The Ministry of Culture, Tourism and Civil Aviation has decided to take stern action against a Kathmandu-based trekking agency and its representatives for their involvement in forging government seal and signature to prepare a
fake climbing permit for Mt Everest expedition last spring season.
Climbers heading to the higher camps above icefall section on Mt Everest. Photo: File/ Mingma Tenzi Sherpa
Authenticating the recent investigation by the Department of Tourism, Minister of Culture, Tourism and Civil Aviation Rabindra Adhikari took a decision to punish the culprits involved in producing fake permit to take two mountaineers —
Ian James Hibbert (67) of Australia and Chinese climber Xu Zhong Zhou (62)— to the world’s highest peak for an expedition, according to DoT’s Director General Dandu Raj Ghimire.
As per the minister-level decision, the expedition handling agency — Seven Summit Treks — will be fined US$ 44,000 for taking both climbers to Mt Everest without obtaining climbing permits.
“The company has been imposed a fine double the royalty,” Ghimire said. According to him, each foreign climber has to pay $11,000 to obtain Everest climbing permit in the spring season. Additionally, the DoT will also collect Rs 50,000 more from the agency for indulging in a fraudulent act.
According to the decision, the home ministry has been requested to deploy the Central Investigation Bureau of Nepal Police to immediately book the persons involved in forging government seal and signature.
The investigation discovered that DoT issued a climbing permit for a 12-member expedition led by Chinese artist Sun Yiquan on April 13 in which Ian and Xu Zhong were not listed as members of the expedition while another fake permit was prepared the same day by using a DoT letterhead and its seal to include two more names in the same expedition.
Expedition handling agency, however, claimed that one of its representatives played foul with the climbers making a fake permit to earn million of rupees illegally.

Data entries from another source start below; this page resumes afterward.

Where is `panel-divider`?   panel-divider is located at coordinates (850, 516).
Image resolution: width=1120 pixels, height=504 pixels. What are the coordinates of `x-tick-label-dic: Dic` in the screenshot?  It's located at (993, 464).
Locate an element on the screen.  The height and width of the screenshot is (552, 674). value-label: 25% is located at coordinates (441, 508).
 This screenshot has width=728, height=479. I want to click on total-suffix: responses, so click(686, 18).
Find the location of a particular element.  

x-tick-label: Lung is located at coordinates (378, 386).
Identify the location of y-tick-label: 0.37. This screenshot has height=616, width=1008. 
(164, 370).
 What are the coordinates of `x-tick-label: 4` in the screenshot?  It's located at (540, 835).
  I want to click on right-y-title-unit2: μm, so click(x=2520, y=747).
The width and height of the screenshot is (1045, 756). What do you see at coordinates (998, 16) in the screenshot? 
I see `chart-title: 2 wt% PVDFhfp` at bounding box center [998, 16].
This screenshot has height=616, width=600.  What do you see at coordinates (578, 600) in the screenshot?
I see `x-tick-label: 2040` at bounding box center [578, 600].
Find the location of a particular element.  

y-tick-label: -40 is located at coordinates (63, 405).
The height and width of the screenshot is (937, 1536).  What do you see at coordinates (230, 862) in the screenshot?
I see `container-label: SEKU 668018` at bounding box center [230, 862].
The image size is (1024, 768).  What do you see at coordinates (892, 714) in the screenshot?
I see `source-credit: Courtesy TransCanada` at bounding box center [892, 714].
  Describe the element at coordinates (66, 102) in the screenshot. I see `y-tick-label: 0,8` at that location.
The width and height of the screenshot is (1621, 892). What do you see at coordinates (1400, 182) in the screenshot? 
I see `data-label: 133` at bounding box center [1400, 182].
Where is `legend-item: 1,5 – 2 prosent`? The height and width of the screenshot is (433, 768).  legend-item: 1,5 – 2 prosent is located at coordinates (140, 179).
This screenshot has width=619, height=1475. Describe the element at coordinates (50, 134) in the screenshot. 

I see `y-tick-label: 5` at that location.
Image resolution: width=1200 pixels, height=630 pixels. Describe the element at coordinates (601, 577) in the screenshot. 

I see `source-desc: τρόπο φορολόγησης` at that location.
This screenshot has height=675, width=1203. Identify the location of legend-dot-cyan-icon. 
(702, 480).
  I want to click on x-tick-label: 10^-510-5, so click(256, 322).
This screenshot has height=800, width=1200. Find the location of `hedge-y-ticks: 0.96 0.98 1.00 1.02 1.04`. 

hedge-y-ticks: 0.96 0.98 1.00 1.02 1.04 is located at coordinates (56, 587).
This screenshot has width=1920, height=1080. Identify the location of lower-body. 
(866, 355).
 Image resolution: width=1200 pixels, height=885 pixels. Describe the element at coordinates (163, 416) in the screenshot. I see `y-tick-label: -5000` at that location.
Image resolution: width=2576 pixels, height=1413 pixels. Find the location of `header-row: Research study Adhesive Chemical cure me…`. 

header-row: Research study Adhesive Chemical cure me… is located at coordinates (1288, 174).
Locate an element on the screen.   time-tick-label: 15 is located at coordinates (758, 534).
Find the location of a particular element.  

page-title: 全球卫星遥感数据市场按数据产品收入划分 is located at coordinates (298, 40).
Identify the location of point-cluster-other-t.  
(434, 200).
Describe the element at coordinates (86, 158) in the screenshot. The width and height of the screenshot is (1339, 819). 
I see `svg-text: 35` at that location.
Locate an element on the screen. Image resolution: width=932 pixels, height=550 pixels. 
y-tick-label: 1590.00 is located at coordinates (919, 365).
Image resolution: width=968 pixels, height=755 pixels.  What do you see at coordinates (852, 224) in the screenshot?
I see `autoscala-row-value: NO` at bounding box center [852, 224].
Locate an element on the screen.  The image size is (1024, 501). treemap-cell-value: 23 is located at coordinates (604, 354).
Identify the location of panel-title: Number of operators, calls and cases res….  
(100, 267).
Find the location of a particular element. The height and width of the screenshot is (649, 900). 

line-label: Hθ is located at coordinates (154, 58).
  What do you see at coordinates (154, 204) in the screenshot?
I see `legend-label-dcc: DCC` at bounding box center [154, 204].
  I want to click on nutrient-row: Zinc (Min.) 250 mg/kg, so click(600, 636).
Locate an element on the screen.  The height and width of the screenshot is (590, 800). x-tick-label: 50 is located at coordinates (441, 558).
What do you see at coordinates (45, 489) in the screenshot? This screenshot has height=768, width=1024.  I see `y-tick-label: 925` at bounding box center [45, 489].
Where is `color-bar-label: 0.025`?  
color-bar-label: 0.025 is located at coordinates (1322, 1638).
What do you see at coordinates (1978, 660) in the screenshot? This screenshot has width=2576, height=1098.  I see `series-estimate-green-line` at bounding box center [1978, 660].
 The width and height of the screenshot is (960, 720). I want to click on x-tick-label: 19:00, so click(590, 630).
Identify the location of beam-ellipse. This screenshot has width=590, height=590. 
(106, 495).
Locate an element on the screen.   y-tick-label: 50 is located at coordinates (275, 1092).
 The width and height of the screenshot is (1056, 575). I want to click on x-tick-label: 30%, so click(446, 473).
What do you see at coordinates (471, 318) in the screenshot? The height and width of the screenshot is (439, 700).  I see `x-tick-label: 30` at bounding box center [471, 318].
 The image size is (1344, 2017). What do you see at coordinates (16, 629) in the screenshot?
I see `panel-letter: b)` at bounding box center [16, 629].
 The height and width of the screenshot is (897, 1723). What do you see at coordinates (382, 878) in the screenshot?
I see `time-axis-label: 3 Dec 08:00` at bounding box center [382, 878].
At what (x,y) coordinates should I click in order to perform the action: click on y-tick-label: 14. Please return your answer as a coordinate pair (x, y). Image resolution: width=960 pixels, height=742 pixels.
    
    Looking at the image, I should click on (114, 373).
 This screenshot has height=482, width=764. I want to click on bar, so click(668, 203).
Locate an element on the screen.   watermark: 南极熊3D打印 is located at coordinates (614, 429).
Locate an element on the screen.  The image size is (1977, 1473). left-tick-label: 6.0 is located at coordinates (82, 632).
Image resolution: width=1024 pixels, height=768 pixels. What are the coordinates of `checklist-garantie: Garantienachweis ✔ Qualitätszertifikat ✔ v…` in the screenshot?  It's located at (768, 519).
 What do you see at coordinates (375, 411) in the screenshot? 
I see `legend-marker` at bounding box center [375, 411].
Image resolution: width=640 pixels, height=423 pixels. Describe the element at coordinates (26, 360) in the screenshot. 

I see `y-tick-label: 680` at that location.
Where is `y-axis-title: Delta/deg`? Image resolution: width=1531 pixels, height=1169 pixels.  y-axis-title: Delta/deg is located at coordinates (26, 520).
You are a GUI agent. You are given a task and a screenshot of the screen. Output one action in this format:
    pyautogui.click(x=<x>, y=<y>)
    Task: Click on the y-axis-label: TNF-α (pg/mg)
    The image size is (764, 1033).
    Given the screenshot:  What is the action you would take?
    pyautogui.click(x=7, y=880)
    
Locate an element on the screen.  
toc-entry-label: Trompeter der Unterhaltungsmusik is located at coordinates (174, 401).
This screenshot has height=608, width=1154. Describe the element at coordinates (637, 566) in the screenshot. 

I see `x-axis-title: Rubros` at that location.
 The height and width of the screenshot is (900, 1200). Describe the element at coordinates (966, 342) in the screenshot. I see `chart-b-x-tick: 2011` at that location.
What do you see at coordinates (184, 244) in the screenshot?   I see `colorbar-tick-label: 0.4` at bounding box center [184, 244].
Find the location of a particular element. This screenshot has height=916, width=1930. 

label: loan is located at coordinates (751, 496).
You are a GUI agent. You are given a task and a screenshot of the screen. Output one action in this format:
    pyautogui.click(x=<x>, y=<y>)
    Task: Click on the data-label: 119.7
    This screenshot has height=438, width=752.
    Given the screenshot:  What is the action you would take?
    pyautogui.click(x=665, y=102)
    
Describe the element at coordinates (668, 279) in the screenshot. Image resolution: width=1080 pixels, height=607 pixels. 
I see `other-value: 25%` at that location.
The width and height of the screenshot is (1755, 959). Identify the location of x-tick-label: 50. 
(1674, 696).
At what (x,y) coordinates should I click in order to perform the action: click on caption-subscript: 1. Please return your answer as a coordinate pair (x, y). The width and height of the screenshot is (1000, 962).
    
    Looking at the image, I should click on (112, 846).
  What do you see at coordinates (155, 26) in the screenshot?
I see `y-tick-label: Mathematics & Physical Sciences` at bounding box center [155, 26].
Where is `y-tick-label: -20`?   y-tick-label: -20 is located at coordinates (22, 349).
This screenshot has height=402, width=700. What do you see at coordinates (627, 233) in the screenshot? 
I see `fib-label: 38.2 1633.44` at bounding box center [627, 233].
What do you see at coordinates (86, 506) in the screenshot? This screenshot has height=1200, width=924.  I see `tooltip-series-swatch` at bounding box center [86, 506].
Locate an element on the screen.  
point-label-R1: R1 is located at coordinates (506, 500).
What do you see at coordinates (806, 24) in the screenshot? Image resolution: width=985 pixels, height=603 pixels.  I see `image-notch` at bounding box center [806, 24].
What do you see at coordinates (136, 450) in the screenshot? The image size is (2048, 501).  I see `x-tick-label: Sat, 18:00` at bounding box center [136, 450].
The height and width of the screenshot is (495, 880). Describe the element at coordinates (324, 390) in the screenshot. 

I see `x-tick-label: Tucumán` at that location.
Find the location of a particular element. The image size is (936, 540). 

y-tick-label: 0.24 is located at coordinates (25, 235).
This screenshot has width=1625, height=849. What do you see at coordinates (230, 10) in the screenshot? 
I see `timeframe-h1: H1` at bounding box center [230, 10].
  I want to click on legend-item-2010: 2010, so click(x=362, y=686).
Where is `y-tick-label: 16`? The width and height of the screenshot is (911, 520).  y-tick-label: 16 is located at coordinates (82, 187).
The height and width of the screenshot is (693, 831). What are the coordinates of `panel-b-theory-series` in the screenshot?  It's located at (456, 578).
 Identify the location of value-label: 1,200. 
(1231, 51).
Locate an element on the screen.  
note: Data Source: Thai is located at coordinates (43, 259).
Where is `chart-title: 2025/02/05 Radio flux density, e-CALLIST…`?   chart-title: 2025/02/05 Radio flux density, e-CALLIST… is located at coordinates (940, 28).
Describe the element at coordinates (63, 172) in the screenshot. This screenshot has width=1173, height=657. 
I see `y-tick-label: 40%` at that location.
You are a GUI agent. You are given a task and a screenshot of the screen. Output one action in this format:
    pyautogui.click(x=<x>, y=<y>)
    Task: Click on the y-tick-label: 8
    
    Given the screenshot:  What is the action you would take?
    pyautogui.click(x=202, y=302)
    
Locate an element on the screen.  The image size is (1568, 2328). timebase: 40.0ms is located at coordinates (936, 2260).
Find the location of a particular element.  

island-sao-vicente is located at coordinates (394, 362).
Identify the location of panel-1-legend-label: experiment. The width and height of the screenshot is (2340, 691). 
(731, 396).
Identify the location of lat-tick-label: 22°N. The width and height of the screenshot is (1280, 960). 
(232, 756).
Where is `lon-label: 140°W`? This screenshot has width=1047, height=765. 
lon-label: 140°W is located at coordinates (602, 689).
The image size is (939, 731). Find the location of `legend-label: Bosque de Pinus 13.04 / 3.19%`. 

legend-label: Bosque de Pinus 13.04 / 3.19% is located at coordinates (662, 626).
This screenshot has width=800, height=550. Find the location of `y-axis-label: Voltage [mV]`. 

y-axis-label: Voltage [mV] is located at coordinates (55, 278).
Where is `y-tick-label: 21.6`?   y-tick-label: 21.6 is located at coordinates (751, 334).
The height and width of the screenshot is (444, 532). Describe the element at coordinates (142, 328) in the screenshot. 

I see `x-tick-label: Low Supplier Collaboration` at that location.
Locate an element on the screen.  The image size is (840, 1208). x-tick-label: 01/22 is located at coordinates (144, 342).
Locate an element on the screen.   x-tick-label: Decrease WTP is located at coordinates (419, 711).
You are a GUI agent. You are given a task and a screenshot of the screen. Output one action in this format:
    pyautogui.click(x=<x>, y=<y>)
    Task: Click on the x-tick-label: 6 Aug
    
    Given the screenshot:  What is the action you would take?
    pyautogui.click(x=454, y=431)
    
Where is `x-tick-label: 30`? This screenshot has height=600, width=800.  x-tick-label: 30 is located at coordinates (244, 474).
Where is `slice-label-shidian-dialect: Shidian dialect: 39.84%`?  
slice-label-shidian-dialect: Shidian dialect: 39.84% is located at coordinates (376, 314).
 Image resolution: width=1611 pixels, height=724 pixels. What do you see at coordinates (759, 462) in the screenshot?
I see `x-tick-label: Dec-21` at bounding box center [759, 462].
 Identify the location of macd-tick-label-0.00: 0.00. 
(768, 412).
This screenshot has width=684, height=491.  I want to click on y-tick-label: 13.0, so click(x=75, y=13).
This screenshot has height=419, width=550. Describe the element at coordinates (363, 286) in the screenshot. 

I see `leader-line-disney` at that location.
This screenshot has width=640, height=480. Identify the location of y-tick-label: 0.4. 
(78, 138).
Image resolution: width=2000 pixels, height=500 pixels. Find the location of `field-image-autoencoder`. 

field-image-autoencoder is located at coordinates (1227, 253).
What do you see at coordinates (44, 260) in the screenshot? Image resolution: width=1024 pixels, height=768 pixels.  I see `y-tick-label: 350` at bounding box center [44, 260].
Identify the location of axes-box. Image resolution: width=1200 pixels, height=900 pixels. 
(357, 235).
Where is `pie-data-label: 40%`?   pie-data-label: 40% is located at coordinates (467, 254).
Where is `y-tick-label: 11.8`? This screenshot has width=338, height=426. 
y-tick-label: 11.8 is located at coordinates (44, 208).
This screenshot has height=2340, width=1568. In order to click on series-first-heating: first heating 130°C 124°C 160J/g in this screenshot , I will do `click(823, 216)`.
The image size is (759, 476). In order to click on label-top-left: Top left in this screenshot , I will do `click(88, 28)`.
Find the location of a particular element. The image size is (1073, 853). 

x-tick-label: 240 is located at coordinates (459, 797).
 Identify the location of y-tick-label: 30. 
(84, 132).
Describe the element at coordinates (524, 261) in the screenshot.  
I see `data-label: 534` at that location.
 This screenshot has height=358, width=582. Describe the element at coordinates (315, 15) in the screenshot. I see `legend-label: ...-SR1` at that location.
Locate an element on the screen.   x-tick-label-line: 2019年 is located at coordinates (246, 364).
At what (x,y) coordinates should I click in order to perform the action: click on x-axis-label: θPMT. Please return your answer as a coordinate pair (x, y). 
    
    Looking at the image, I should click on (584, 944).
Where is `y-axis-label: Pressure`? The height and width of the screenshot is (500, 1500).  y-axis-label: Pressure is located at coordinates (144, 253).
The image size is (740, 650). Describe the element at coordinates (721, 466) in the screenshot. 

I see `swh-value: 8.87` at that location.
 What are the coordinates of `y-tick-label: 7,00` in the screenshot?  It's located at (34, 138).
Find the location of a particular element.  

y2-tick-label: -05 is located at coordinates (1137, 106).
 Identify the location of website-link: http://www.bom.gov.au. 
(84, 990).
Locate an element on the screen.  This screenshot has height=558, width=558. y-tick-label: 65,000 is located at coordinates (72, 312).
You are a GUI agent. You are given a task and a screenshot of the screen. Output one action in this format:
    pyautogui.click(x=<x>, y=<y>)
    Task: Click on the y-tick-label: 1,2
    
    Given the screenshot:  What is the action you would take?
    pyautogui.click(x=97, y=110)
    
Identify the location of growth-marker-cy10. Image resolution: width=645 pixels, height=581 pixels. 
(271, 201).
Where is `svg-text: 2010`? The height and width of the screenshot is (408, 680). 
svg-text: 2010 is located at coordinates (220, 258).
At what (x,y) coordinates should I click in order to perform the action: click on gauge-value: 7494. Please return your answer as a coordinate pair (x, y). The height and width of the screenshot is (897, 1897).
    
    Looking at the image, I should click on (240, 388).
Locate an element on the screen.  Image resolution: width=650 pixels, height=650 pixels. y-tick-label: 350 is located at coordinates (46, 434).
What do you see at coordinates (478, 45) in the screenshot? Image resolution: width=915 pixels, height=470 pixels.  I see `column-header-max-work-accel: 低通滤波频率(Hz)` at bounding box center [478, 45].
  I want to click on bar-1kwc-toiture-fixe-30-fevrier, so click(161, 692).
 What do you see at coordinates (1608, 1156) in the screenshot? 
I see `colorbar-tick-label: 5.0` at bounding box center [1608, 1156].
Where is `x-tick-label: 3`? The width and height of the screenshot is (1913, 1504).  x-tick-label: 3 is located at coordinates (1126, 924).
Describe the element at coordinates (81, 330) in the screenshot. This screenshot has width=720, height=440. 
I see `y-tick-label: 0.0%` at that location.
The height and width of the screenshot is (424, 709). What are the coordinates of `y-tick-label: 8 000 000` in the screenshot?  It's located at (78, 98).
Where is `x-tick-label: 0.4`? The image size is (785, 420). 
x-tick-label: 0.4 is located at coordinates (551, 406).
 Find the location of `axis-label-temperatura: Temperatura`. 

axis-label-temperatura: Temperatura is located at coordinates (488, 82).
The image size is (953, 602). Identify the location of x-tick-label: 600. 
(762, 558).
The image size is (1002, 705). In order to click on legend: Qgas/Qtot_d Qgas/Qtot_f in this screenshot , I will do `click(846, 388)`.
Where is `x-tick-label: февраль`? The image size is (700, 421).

As per the new criminal and civil codes, the forgers will get seven years in jail and a fine of Rs 70,000. “Not only the forgers, persons deliberately using the documents shall also be liable to the same penalty,” the codes state. As per the provisions, two climbers can also claim compensation if they thought they were duped by the agency.
A fake permit (identification no. removed) that was used for taking Australian and Chinese climbers to Mt Everest. Photo: THT
Fellow climbers reported that they spotted Xu Zhong somewhere between Camp III and IV when Ian was heading for the higher camps from the base camp. But, agency officials claimed that Xu Zhong made it to the summit while Ian gave up his bid after ascending up to Camp II.
The minister-level decision also asked the Department of Revenue Investigation to investigate the monetary transaction as well as the documentation of the agency while dealing with the mountaineering expeditions in the past. “DoT has also written to the CIB and DRI for necessary action,” Ghimire informed.
Denying his company’s involvement in the fraudulent activities Mingma Sherpa, managing director at Seven Summit Treks, informed that one of its former employees was involved in the forgery. “We are always ready to cooperate with the investigation to bring the culprits to justice,” he said, “We don’t even think about doing such acts as our company is the largest and pays millions of rupees as royalty to the government each season.”
The original permit (identification no. removed) that was issued by the Department of Tourism for a 12-member expedition led by Chinese artist Sun Yiquan on April 13, 2018. Photo: THT
Local agencies offer climbing package for Mt Everest to foreigners charging a hefty sum ranging from US$ 25,000 to US$ 100,000 in the spring climbing season. The DoT record shows that over 560 climbers, including 245 foreigners, made it to the top of the world last spring season.